_TASK TO CARRY OUT:_
Locate every line in the records below that holds the word "input" and return each one.

_SUPPLIED RECORDS:_
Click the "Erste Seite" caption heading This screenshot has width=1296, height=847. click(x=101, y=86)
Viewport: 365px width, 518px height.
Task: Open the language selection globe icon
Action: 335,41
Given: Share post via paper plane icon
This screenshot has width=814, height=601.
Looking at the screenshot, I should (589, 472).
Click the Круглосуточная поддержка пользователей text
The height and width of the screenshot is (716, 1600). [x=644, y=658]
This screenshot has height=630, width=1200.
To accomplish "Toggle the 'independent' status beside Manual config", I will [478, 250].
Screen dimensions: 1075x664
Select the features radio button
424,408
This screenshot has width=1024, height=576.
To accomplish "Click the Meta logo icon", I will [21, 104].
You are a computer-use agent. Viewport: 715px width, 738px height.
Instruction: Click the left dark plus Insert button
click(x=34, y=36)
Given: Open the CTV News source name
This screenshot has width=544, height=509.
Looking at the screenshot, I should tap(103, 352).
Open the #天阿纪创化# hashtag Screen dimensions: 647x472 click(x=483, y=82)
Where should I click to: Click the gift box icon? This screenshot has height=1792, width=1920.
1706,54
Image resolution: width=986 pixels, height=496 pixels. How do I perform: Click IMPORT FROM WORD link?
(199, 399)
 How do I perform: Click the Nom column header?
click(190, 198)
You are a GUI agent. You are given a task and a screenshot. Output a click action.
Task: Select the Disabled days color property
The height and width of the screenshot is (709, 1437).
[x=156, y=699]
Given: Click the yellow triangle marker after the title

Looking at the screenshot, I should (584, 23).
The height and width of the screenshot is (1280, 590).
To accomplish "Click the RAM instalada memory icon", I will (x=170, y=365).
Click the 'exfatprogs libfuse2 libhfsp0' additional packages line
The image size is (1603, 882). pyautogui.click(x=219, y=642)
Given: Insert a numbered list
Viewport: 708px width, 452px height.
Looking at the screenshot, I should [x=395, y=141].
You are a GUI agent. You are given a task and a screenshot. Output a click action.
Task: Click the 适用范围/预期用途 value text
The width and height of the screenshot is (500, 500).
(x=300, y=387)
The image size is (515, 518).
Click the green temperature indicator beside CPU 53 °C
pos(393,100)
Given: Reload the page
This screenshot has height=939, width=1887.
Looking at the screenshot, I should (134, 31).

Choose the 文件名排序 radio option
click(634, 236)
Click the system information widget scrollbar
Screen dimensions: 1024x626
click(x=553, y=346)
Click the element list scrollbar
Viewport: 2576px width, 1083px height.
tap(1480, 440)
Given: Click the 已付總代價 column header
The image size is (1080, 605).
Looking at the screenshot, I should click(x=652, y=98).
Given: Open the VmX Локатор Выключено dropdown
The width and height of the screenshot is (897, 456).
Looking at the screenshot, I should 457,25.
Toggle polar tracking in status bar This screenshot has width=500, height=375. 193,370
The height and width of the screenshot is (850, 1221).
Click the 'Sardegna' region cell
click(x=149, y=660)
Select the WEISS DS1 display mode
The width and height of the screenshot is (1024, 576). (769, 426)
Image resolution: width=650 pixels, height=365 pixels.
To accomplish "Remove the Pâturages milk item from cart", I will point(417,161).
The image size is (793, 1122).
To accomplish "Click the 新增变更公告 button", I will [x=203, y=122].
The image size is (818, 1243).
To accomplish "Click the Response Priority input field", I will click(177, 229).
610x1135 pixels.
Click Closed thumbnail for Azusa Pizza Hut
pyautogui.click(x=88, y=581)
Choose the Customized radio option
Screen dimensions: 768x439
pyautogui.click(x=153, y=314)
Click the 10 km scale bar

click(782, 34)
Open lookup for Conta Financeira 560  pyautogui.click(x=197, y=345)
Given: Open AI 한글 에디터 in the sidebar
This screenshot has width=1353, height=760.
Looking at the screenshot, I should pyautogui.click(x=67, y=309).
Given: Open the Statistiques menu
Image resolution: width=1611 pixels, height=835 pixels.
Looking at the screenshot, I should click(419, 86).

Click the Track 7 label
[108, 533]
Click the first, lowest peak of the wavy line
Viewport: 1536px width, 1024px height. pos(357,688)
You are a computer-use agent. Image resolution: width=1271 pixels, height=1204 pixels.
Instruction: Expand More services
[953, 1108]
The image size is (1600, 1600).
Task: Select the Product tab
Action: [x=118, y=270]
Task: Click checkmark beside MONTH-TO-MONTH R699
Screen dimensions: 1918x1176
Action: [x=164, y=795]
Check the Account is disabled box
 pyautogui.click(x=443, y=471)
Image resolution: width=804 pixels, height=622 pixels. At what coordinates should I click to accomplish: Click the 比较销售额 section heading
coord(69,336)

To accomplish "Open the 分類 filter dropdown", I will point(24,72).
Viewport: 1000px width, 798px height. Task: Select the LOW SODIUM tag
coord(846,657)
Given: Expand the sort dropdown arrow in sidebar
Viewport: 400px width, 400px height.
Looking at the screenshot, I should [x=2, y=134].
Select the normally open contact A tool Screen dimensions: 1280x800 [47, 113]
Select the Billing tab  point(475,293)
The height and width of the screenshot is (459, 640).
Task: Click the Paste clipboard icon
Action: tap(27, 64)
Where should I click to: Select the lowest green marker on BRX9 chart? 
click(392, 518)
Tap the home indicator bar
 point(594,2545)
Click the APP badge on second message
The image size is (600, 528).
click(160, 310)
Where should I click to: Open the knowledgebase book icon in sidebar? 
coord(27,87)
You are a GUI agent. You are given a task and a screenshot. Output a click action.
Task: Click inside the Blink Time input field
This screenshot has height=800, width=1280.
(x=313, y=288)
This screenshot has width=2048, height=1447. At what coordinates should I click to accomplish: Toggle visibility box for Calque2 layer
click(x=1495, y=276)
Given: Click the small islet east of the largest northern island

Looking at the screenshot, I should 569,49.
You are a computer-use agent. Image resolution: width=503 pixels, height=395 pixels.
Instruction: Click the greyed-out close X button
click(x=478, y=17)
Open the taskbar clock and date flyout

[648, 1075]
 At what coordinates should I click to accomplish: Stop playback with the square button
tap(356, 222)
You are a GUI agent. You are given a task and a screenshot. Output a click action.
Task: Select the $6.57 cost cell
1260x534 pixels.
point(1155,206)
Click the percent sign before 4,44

_RESPONSE AREA:_
To accomplish "Click the Response Priority input field", I will click(177, 229).
Task: Click inside the Blink Time input field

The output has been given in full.